WORK TO BE COMPLETED: Rewrite the stretch of lines from the one containing "386x800 pixels. At" through the one containing "Expand the user" as a Markdown table with the columns Row and Line, skipping any blank lines.

RECORDS FOR PROCESSING:

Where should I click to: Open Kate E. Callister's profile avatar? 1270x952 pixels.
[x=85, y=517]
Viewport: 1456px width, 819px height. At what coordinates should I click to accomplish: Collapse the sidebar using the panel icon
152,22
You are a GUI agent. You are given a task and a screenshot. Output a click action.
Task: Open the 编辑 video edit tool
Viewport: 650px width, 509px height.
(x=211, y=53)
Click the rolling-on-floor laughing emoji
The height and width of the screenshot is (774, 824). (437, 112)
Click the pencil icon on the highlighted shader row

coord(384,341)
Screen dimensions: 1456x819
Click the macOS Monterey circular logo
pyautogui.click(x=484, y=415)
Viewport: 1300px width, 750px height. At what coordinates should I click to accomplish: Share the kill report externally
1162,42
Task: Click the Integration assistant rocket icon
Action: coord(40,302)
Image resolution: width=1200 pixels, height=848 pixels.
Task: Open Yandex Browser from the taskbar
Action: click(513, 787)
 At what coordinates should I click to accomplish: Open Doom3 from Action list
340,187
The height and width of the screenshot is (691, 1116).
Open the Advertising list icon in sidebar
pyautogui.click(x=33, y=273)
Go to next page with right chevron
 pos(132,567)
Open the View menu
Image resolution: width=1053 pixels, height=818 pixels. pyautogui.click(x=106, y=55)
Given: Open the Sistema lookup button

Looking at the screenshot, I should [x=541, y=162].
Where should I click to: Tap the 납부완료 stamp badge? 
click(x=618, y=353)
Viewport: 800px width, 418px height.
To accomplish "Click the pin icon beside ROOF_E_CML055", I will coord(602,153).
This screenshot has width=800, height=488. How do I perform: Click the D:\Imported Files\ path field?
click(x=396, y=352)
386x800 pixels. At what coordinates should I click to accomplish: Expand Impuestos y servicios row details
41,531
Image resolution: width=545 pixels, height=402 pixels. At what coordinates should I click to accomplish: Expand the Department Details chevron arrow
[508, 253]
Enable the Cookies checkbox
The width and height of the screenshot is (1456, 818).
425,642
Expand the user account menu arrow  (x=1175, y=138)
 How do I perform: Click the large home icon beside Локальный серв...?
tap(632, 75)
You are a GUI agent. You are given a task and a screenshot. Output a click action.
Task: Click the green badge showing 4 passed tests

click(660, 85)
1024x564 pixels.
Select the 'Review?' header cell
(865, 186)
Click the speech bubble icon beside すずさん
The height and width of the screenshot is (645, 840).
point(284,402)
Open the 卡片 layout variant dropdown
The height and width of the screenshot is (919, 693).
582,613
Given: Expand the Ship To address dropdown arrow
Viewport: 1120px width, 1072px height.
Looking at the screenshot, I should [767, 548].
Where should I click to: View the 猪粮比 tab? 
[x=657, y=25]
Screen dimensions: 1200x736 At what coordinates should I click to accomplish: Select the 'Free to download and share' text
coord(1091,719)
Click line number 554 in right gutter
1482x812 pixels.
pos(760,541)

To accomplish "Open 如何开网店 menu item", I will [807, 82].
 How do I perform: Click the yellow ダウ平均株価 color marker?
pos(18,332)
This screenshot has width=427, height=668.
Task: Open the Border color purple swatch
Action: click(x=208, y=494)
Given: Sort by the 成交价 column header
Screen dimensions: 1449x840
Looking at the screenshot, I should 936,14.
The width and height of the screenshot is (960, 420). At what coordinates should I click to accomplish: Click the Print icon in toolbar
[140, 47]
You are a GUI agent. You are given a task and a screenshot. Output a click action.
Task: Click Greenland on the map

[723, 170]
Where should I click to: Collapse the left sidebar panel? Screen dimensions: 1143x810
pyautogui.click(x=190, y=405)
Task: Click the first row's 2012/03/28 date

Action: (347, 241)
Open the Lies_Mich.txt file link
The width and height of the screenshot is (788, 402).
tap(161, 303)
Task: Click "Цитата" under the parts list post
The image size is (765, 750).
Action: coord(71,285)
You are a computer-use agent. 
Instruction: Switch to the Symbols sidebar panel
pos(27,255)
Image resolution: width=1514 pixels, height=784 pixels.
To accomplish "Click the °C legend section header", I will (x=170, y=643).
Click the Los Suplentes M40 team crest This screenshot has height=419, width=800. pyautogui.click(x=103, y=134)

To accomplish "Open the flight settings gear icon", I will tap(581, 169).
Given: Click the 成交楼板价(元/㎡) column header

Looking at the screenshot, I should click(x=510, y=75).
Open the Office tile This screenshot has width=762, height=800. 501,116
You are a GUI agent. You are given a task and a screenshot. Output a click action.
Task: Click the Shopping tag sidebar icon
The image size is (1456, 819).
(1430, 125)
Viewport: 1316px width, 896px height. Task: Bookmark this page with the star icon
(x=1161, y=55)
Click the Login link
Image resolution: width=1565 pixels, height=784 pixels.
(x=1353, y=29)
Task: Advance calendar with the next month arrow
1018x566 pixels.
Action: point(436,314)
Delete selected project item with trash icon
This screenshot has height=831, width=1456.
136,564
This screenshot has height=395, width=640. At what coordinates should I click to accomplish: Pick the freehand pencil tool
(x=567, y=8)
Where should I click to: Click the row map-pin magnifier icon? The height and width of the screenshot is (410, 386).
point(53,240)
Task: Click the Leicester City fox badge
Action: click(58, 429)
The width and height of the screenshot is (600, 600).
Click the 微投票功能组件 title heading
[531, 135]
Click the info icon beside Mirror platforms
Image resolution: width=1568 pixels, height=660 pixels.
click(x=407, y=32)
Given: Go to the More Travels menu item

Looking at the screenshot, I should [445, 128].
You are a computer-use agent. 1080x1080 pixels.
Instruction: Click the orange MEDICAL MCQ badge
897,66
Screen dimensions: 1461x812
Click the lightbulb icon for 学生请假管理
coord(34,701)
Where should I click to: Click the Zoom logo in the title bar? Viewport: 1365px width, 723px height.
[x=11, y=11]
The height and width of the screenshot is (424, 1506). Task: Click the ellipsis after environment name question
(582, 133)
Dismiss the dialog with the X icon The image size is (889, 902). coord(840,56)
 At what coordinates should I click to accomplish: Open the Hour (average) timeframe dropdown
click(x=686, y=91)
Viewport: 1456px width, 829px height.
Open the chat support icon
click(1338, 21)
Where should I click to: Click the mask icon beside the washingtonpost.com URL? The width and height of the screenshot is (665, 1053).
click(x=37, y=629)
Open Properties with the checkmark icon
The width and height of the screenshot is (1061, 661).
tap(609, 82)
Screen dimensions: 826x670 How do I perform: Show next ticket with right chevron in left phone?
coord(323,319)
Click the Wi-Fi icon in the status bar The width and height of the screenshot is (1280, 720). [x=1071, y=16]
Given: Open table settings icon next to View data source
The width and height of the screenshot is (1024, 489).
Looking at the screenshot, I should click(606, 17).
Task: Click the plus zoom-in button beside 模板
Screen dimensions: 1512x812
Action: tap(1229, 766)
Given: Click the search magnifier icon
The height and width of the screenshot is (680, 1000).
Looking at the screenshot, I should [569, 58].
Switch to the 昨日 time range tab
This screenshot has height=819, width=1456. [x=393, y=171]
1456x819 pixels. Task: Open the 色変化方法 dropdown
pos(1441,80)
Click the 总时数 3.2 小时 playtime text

FULL RESPONSE:
| Row | Line |
|---|---|
| 1 | 386x800 pixels. At what coordinates should I click to accomplish: Expand Impuestos y servicios row details |
| 2 | 41,531 |
| 3 | Image resolution: width=545 pixels, height=402 pixels. At what coordinates should I click to accomplish: Expand the Department Details chevron arrow |
| 4 | [508, 253] |
| 5 | Enable the Cookies checkbox |
| 6 | The width and height of the screenshot is (1456, 818). |
| 7 | 425,642 |
| 8 | Expand the user account menu arrow  (x=1175, y=138) |